> **EXERCISE DESCRIPTION**:
Set down, character for character, everything in the records below from the line holding "当会紹介 (353, 2088)" down to the line holding "Novità (123, 375)", and no other line.

> **SUPPLIED MATERIAL**:
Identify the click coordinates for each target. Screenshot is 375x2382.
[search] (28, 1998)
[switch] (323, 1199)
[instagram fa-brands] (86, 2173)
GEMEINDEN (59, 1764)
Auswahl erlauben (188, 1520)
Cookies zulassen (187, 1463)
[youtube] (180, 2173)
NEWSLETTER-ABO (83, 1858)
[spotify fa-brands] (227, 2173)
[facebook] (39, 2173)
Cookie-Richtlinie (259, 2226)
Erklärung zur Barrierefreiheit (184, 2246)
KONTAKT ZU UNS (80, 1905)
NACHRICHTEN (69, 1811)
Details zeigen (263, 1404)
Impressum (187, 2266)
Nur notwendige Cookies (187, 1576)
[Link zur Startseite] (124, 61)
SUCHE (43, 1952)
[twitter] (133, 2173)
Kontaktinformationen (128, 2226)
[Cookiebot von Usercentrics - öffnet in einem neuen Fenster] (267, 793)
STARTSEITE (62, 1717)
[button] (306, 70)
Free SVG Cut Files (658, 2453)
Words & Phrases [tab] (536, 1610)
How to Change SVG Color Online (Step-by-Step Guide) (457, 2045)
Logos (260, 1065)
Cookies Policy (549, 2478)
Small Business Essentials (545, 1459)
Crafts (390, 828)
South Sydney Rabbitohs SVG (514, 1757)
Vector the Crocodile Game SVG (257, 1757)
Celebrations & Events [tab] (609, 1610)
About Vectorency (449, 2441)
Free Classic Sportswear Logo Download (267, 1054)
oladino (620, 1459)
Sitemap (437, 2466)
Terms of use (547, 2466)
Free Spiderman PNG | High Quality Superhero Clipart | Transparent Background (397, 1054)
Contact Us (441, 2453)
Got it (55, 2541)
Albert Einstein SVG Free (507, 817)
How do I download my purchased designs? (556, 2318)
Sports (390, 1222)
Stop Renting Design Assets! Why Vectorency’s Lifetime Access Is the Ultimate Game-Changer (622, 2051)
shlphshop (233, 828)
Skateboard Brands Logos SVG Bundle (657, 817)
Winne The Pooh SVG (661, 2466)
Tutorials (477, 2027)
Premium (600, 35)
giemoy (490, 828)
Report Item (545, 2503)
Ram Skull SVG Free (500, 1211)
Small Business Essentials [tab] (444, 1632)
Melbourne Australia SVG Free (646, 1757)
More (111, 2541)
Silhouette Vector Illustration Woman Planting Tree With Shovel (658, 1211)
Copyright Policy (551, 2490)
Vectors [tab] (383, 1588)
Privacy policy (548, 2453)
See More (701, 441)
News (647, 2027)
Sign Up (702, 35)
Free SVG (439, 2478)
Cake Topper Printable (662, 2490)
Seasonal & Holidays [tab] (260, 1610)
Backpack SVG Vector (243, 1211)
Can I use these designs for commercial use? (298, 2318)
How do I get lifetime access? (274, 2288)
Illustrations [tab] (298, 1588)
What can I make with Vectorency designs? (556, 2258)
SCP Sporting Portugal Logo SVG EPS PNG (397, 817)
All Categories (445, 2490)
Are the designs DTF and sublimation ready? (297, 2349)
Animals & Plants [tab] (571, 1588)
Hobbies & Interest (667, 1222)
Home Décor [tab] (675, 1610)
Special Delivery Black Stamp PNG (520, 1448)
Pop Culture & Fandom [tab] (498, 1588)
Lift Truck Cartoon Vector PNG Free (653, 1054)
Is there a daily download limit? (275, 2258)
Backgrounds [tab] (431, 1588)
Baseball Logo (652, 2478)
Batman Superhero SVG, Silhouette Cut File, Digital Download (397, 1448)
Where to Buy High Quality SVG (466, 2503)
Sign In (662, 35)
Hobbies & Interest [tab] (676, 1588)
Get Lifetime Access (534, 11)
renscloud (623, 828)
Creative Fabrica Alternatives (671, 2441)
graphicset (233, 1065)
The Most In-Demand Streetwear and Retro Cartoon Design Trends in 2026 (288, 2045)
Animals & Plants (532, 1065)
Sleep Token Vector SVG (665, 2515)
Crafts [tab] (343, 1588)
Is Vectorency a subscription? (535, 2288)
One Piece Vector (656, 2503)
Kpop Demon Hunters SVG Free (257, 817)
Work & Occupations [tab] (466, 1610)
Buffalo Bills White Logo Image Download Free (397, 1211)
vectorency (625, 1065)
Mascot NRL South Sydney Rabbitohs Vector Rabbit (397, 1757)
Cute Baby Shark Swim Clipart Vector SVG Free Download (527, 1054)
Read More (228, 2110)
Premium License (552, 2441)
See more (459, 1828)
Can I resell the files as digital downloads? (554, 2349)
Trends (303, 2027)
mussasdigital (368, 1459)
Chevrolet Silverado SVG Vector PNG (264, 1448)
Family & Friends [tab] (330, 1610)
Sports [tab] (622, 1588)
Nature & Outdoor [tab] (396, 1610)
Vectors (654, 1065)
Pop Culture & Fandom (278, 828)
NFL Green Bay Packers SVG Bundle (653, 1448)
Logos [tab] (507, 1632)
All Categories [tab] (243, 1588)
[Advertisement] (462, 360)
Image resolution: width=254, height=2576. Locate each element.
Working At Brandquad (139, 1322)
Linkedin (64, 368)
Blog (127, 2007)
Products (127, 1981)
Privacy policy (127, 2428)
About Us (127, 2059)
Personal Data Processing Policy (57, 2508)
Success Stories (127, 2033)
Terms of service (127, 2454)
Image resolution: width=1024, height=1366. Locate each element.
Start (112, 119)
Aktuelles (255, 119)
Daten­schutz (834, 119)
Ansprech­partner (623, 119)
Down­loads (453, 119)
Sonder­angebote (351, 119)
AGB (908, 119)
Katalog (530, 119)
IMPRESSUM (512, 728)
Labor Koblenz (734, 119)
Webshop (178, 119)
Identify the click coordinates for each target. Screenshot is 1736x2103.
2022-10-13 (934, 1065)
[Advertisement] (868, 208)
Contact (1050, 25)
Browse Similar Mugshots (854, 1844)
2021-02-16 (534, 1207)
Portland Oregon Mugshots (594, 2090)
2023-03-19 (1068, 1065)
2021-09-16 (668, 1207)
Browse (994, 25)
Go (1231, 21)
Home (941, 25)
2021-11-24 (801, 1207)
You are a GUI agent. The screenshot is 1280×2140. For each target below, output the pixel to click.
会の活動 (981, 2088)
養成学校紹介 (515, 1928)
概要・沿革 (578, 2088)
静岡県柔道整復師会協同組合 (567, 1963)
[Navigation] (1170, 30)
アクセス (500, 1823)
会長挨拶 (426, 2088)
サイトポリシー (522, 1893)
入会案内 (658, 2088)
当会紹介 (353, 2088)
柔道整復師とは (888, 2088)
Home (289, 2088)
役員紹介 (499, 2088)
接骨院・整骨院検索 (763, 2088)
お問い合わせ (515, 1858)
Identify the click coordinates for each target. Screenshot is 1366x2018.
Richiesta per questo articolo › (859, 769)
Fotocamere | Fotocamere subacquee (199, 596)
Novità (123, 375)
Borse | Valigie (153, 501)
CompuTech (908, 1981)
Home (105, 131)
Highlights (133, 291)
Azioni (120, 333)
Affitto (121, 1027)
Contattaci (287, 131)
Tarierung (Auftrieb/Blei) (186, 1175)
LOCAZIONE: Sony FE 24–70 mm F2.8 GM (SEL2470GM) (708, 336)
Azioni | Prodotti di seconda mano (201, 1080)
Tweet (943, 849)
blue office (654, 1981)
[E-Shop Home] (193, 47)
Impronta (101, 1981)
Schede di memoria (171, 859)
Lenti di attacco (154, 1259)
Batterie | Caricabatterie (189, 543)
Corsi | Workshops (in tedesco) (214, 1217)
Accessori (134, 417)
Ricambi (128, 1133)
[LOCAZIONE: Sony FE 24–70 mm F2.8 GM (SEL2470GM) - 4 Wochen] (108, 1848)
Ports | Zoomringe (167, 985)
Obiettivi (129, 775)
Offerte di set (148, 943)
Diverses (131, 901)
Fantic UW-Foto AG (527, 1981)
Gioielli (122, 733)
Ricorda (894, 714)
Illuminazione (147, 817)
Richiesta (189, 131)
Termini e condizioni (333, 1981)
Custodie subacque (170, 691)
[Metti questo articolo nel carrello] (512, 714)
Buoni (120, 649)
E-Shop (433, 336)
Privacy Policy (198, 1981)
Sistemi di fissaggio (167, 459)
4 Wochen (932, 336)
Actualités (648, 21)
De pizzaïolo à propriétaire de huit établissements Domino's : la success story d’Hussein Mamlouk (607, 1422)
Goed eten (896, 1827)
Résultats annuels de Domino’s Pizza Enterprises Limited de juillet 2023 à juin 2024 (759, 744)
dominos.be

> **RESULT OF THE TASK**:
当会紹介 (353, 2088)
柔道整復師とは (888, 2088)
Home (289, 2088)
役員紹介 (499, 2088)
接骨院・整骨院検索 (763, 2088)
お問い合わせ (515, 1858)
Identify the click coordinates for each target. Screenshot is 1366x2018.
Richiesta per questo articolo › (859, 769)
Fotocamere | Fotocamere subacquee (199, 596)
Novità (123, 375)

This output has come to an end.